Now that you know how much debt you are carrying, it’s time to set up a plan to pay it off. A debt consolidation loan can be helpful when trying to eliminate debt, because you have just one loan and one monthly payment to keep track of.
If you’re a homeowner, you can consolidate your debt using the equity in your home, which will likely give you a lower interest rate because the debt is secured by your home. Equity is the part of your home that you actually own. You can build equity two ways:
- By paying down the principal, or loan amount, on your home
- Through appreciation in the value of your home
When you sell your home, the home equity is the cash that you get after paying off your mortgage. But you can also access that money while still living in your home and use it to pay off other debts.
There are several ways you can access your home equity to pay off debt.
- Cash-out refinancing. This involves paying off your current mortgage and taking out a new, larger mortgage. You get the difference in cash that you can use to pay off your debt. For example, if you have a $90,000 mortgage on a home that is worth $180,000, you can refinance and get a mortgage for $120,000. You get the difference of $30,000 to pay off your debt. Although your monthly mortgage payment will go up, the interest rate on the debt should be lower, and your overall debt payments (mortgage plus other debt) should be lower.
- Home equity loan. Also known as a second mortgage, a home equity loan is similar to a first mortgage in that you receive a lump sum of money, and the interest and principal payments combine to pay off the loan within a specific number of years. Home equity loans often carry a 15-year term and usually have a slightly higher interest rate than a first mortgage. Again, the interest rate on your overall debt should be lower than what you are paying now, and your overall debt payments should be lower, as well.

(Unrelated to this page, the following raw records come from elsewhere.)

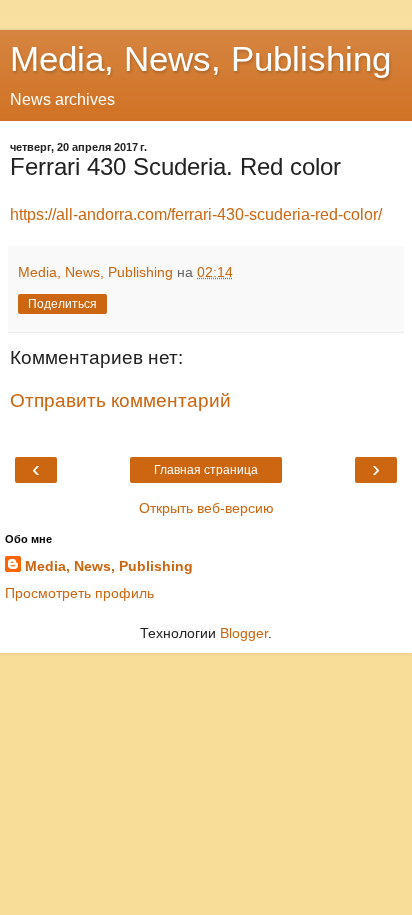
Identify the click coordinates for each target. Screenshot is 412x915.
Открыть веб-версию (206, 508)
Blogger (244, 633)
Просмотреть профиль (79, 593)
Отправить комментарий (120, 400)
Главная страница (206, 470)
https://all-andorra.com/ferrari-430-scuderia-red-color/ (196, 214)
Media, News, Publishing (200, 59)
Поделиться (62, 304)
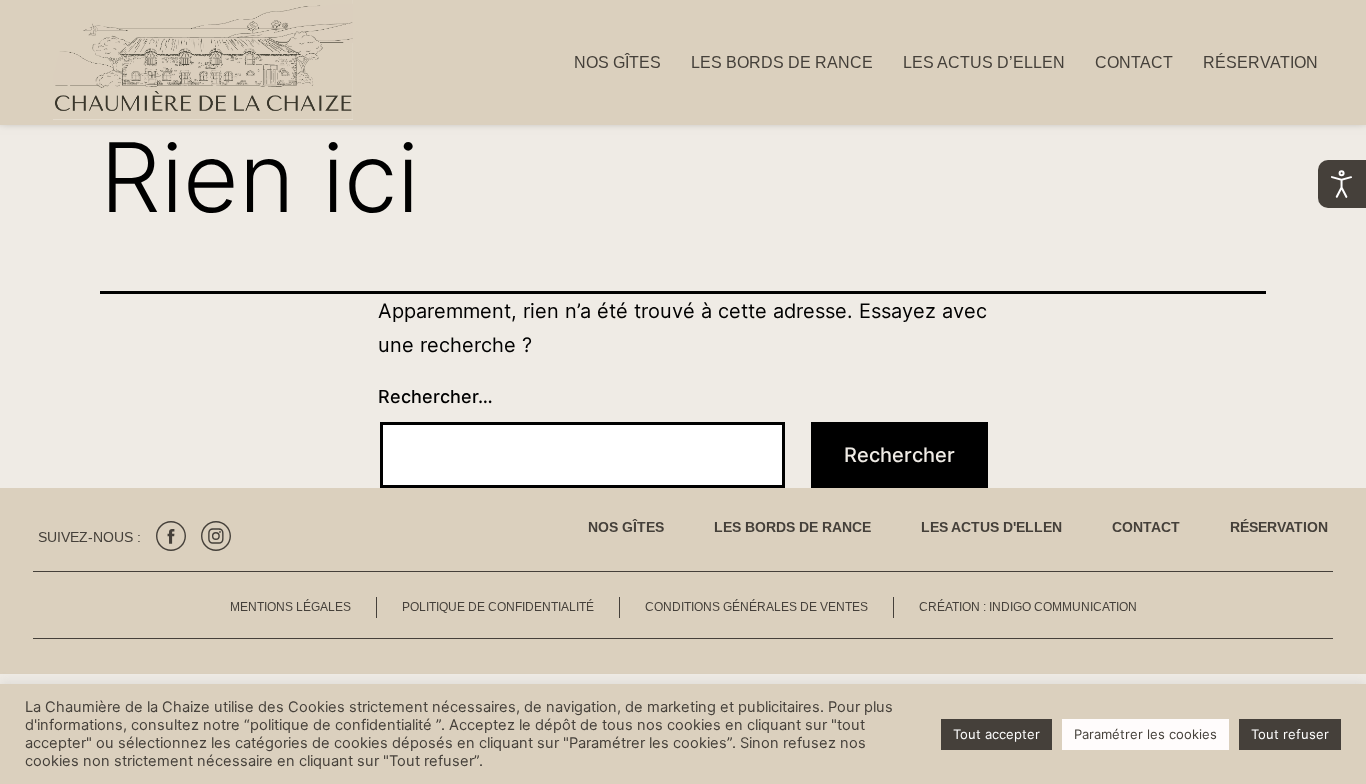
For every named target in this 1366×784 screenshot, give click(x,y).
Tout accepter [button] (996, 734)
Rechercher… (435, 396)
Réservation (1260, 62)
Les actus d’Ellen (984, 62)
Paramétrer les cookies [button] (1145, 734)
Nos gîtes (617, 62)
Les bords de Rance (782, 62)
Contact (1134, 62)
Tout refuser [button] (1290, 734)
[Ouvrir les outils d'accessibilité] (1342, 184)
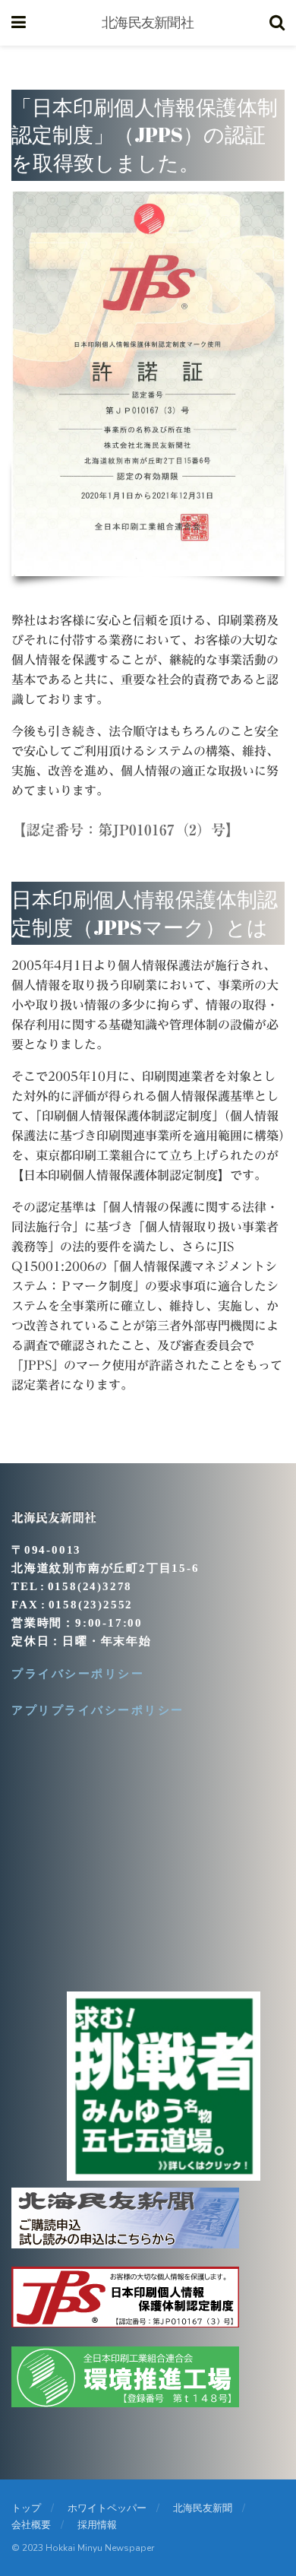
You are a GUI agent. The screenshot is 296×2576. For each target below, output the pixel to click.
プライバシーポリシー (77, 1674)
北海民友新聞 (202, 2508)
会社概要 (31, 2525)
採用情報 (97, 2525)
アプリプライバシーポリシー (97, 1710)
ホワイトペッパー (107, 2508)
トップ (26, 2508)
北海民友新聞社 (148, 23)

- Home equity line of credit (HELOC). With a HELOC, you access the equity in your home as needed through a checkbook tied to your loan account. HELOCs have adjustable interest rates and you are charged interest only on the amount you withdraw, rather than the entire credit limit. The line of credit is typically for 10 or 20 years, and then there is a fixed period to pay off the remainder of the loan and interest. The interest rate on a HELOC is generally higher than on mortgages and home equity loans.
For a situation in which you need money in one lump sum, such as with consolidating debt, cash-out refinancing or a home equity loan are usually better choices than a HELOC. This is because a cash-out refinance or home equity loan will likely carry lower interest rates, and the rate can be fixed so you have the security of knowing how much your payments are each month. With a HELOC, you may also be tempted to pay only interest on the loan each month, which does nothing to actually reduce your debt load.
One note of caution with any type of home equity loan – the collateral for the loan is your house. This means if you default on your loan, you can lose your home. Before getting a home equity loan, be sure that you can afford the monthly payments. In addition, with all of these options, you reduce the equity in your home until you repay the debt. So, let’s say you bought your house for $200,000 and sell it for $250,000. You also have a home equity loan for $20,000. Instead of having $50,000 of equity at closing, you have only the difference, $30,000. However, all of the debt that you used the home equity loan to consolidate is now paid off.
Personal Loans for Non-Homeowners
If you do not own a home or do not have much equity in your home, you can still consolidate your debt. Instead of a loan backed by your home, you can use a personal loan. A personal loan will usually carry a higher interest rate than a loan using a home to secure it, but the interest rate can still be lower than that of a credit card. If you can lower your interest rate with a personal loan, you should still be able to lower your interest cost and pay off your loans more quickly.
Debt consolidation can be a smart move since it can help you get in control of your debt. In addition, the interest on home equity loans is usually tax deductible, meaning even more savings. But remember, consolidating your debt and then continuing to run up credit cards will put you in a worse situation than before you started. You must couple a debt consolidation loan with discipline in your spending.